A bronze statue that went missing and then reappeared has become the symbol of the steady and unedifying decline of former Premier League soccer club Blackpool FC.
Depicting club legend Stan Mortensen, scorer of a hat-trick against Bolton Wanderers in the 1953 FA Cup final, the statue had stood on a plinth outside Blackpool’s Bloomfield Road home in northwest England since August 2005.
Last week it vanished, after fans earmarked it as a rallying point for a protest against the club’s owners, the Oyston family, prior to the final game of the season against Huddersfield Town.
Although it reappeared on Wednesday, the club’s fans are furious, with the Blackpool Supporters’ Trust describing what happened as “beyond contempt.”
“It’s embarrassing that we’ve got owners at the club that could even think about it, let alone do that to a club’s hero,” Stephen Smith from fan group Tangerine Knights said. “It’s utterly disgraceful.”
Blackpool refused to comment on the statue when contacted by reporters, but in an e-mail to a local politician that was leaked to regional newspaper the Gazette, the club said “Morty” had been relocated for “safety reasons.”
For Blackpool’s supporters, who have seen their team slide from the Premier League to the third tier in only four years, the removal of the £25,000 (US$38,100) statue — which fans partially funded — was a betrayal of the club’s history.
Mortensen, along with fellow England international Stanley Matthews, was one of the stars of the Blackpool team that shone in the late 1940s and 1950s, reaching three FA Cup finals and achieving three top-four finishes in the old First Division.
FA Cup glory came at the third attempt, after losses to Manchester United in 1948 and Newcastle United in 1951.
While Mortensen scored three times in the 4-3 defeat of Bolton in 1953, the match became known as “The Matthews Final” in honor of his illustrious teammate, who inspired Blackpool to fight back from 3-1 down.
After relegation in 1971, Blackpool idled in the lower leagues until 2010, when an attacking team steered by irreverent manager Ian Holloway spent one season charming neutrals in the Premier League.
Blackpool’s top-flight adventure reportedly earned the club £100 million, but the Seasiders have nose-dived since and supporters blame the Oystons, who they accuse of taking money out of the club.
Blackpool have gone through six managers in three seasons and began the current campaign with only eight first-team players following a close-season exodus.
Players had to wash their own kit after the kitman left mid-season and goalkeeper Joe Lewis was forced to wear an autographed shirt destined for a sponsor during one match, because the club had run out of goalkeeper jerseys.
Having spent almost the entire campaign in the Championship relegation zone, Blackpool were condemned to the third tier at the beginning of last month with six games still to play.

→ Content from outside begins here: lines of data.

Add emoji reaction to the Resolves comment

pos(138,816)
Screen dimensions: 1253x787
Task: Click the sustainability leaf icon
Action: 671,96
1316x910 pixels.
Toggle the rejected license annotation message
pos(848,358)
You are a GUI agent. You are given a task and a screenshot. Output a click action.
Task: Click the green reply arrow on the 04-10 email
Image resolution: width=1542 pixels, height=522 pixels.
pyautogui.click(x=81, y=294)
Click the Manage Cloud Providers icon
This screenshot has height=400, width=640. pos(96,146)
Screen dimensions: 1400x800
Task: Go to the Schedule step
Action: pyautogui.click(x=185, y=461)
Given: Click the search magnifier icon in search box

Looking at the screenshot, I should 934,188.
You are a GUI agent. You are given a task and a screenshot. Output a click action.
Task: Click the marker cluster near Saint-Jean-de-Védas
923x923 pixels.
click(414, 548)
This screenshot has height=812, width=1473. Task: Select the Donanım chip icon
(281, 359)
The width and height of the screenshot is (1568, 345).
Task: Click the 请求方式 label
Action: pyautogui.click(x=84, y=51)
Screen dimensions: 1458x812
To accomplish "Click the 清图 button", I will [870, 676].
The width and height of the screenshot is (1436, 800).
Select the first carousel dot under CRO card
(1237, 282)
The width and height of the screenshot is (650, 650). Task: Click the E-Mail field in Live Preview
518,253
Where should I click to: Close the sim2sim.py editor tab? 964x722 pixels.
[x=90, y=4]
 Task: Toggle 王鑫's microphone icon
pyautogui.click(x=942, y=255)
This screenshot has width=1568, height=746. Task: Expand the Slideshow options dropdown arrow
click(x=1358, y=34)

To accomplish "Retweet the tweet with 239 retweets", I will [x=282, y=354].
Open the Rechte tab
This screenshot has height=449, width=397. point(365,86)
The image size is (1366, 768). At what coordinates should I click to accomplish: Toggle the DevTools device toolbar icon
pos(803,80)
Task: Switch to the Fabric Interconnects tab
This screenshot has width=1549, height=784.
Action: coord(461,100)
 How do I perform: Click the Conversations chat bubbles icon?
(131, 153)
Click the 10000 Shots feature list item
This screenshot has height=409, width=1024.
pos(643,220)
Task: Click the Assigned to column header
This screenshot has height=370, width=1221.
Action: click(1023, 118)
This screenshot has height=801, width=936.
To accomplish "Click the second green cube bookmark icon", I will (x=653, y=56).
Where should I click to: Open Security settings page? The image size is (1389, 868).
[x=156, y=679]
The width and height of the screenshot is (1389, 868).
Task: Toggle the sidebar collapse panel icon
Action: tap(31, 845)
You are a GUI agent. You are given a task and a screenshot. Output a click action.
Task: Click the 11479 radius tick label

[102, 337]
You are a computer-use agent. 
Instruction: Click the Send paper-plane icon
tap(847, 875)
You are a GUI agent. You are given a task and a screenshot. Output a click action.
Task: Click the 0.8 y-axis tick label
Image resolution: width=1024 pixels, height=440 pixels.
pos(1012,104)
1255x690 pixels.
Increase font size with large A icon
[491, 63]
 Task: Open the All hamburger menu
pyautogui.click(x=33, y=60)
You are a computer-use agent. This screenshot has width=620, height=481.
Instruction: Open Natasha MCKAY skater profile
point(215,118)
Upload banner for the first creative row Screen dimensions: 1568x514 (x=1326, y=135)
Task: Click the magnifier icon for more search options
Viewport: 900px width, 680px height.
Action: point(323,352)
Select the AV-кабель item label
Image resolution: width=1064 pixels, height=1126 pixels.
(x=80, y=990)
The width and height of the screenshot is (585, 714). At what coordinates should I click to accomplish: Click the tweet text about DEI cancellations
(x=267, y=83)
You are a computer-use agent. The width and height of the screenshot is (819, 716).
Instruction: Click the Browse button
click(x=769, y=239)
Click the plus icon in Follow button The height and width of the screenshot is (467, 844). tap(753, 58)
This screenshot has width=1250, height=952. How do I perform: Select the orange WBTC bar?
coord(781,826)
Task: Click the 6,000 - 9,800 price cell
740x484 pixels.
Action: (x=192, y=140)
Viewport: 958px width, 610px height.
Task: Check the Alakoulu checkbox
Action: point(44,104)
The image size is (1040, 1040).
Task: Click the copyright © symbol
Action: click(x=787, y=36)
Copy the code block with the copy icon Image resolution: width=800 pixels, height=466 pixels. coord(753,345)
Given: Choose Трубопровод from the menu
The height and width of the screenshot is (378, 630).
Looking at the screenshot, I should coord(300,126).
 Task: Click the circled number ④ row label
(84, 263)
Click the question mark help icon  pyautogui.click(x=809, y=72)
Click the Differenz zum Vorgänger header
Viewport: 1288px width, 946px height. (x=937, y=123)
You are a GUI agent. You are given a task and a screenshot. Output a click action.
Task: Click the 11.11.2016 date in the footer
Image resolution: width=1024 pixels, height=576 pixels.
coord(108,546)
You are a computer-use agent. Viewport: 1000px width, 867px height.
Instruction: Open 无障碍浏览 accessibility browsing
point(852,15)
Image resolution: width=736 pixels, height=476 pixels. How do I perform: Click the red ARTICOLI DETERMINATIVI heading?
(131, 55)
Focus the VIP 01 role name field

Last Saturday’s final game against Huddersfield was abandoned after a pitch invasion in the 48th minute saw hundreds of angry supporters congregate in the center circle and refuse to budge.
Weeks earlier, fans had launched eggs and fireworks at the Bloomfield Road directors’ box.
Last season they lobbed tennis balls and tangerines — a nod to the club’s orange shirts — onto the pitch.
However, current manager Lee Clark has refused to criticize the protesters, acknowledging that a “very toxic atmosphere” has come to envelop the club.
“The club has lost its soul,” Smith said. “It’s lifeless, it’s soulless. There’s no passion.”
The targets of the supporters’ ire are chairman Karl Oyston and his father Owen, one of Britain’s richest men, who bought the club in May 1988.
The conflict has produced lurid headlines, with the Oystons suing fans over internet comments and Karl Oyston facing a Football Association charge for branding Smith a “retard” during a heated text message exchange.
With “Morty” back on his pedestal, a cherished link with Blackpool’s history has been restored, but it is also a reminder for fans of the 128-year-old club that the past is all they have to cling to.